Auch in dem famosen Film »Der Namen der Leute« (Regie: Michel Leclerc) geht es um das multikulturelle Leben im Paris von heute. Und auch hier wird das Register der Komödie bedient, um ernste Themen in den Griff zu kriegen. Der Film handelt nämlich vom Traumawettstreit eines ungleichen Paars. Sie hat algerische Wurzeln, wurde als Kind vom Klavierlehrer missbraucht und parodiert nun den Freudomarxismus, indem sie mit »Faschos« vögelt, um diese politisch umzudrehen. Er ist Vogelgrippenspezialist und Enkel von Holocaust-Opfern. Beide, und das macht einen Teil der Komik des Films aus, leiden darunter, dass sie nicht mehr so leiden und leben können wie ihre Vorfahren. Der verschwiegene Arthur fühlt beim besten Willen zum Leid nichts Tragisch-Jüdisches mehr in seiner Mittelschichtexistenz. Die aufgedrehte Bahia kann sich trotz redlichem Bemühen nicht als die Fremde im eigenen Land gebärden, die sie gern wäre oder vielleicht nur für andere gern darstellen würde. Einmal sagt Bahia, fast eifersüchtig auf die leidvolle Geschichte des Anderen: »Auschwitz? Das ist doch genial!« Jetzt fragen wir uns natürlich: Dürfen wir über so etwas lachen bzw. wieso können wir gar nicht anders? Und warum macht uns das kein schlechtes Gewissen?

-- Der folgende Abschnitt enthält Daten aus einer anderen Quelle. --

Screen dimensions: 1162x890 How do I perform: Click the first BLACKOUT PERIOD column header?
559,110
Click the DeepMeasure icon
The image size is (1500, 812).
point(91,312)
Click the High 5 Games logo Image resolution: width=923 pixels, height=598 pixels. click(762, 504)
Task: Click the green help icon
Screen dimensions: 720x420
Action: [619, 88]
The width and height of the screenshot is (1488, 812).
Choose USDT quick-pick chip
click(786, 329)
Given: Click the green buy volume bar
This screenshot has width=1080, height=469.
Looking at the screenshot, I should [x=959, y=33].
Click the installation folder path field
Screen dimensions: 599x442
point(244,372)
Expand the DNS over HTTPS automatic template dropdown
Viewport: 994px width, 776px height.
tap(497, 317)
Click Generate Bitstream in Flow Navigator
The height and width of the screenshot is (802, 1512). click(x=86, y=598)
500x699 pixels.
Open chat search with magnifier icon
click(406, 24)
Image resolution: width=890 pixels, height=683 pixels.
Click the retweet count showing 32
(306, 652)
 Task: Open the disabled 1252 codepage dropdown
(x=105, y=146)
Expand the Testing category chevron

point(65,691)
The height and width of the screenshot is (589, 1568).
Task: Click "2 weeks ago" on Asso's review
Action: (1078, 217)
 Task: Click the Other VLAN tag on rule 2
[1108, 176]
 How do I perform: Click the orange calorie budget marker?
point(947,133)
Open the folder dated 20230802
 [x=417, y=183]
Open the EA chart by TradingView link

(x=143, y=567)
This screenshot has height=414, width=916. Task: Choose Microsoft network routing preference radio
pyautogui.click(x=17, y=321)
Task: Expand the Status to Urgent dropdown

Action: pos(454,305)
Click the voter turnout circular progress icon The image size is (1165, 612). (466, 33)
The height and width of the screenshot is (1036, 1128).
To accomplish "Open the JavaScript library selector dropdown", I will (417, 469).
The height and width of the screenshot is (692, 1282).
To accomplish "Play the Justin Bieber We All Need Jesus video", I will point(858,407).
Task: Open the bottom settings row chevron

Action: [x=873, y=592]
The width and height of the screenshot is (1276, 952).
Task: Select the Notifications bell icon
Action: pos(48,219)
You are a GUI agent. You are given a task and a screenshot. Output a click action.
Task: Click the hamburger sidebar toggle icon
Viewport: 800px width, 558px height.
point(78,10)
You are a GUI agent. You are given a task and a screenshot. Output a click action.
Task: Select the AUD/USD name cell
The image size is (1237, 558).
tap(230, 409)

Vielleicht liegt es am Genrewechsel von der Tragödie zur Komödie. Der Wiener Philosoph Robert Pfaller bricht in seinem aktuellen Buch »Wofür es sich zu leben lohnt« jedenfalls eine Lanze für die produktiven Missverständnisse, die das Komische anfeuern (und die er scharf von der heutigen Spaßkultur trennt, die im Unterschied zur erhellenden Komödie keinen Wahrheitsanspruch mehr erhebt). Wichtig ist dabei der Wechsel der Blickperspektive: Komisch ist man laut Pfaller immer für andere. Heroisch leiden kann man auch in seinem narzisstischen Gefängnis. Die erkenntnistheoretische Pointe, auf die Pfaller hinaus will, lautet: Der Idealismus der Tragödie redet uns ein, dass wir freier sind, als uns bewusst ist. Wir müssten nur die gesellschaftlich aufoktroyierten Masken abwerfen und als diejenigen handeln, die wir angeblich im Innersten sind. Die Tragödie kreist so um die Selbstachtung und Selbstbeobachtung des Menschen und verfehlt das Soziale. Der Materialismus der Komödie sieht das hingegen genau umgekehrt. Er sagt: Wir sind nur das, was die anderen glauben – und nicht das, wofür wir uns halten. Wir sind also nicht so frei, wie wir uns einbilden. Wir sind marionettenhafte Sinnverfehler. Und deshalb tanzen wir wohl auch so, wie wir tanzen.